Ein Modell ist schon dieses Jahr zum Einsatz gekommen, als ein ehemaliger SS-Wachmann wegen Beihilfe zum Mord an 170.000 Menschen zu fünf Jahren Haft verurteilt wurde. Jens Rommel von der Zentralen Stelle zur Aufklärung nationalsozialistischer Verbrechen geht davon aus, dass eine zweistellige Zahl von weiteren Verdächtigen noch am Leben ist und vor Gericht kommen könnte.

"Früher sagten die Leute oft, sie hätten in Auschwitz Dienst getan, aber wüssten nicht, was passiert ist. Juristisch geht es um den Vorsatz: Musste ein Verdächtiger wissen, dass die Leute in die Gaskammern gebracht oder erschossen wurden?"

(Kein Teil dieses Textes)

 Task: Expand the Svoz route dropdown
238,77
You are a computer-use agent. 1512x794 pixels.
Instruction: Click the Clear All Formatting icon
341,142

Jens Rommel, Leiter der Zentralen Stelle zur Aufklärung nationalsozialistischer Verbrechen

Mit einer Virtual-Reality-Brille können Staatsanwälte und Richter in das Modell reinzoomen und genau nachvollziehen, was etwa ein Wachmann von einem Turm aus sehen konnte, sagt Ralf Breker vom bayerischen Landeskriminalamt, der das 3D-Modell von Auschwitz entwickelt hat. Dafür hat er Daten aus dem Warschauer Vermessungsamt, mehr als tausend Fotos und das Ergebnis eines Laserscans genutzt. Die Betrachter können kleinste Details erkennen; alle Gebäude wurden exakt rekonstruiert, sogar die Bäume - schließlich hätten sie die Sicht verdecken können.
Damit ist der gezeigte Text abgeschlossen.